# TASK REQUIREMENTS
Every line below that contains "screenshot" is to be copied.

# DATASET ENTRIES
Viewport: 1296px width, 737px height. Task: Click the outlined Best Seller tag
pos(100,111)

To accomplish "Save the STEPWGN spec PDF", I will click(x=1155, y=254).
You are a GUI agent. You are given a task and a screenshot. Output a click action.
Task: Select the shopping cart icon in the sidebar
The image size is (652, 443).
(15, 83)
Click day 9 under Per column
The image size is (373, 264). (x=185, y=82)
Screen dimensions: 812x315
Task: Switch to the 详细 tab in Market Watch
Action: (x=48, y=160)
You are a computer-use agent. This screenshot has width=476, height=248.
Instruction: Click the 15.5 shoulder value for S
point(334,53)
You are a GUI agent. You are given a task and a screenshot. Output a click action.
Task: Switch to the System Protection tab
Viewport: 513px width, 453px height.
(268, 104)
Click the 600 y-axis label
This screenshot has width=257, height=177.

# TASK ANSWER
You are a GUI agent. You are given a task and a screenshot. Output a click action.
You are a computer-use agent. This screenshot has width=476, height=248.
You are a GUI agent. You are given a task and a screenshot. Output a click action.
This screenshot has width=257, height=177.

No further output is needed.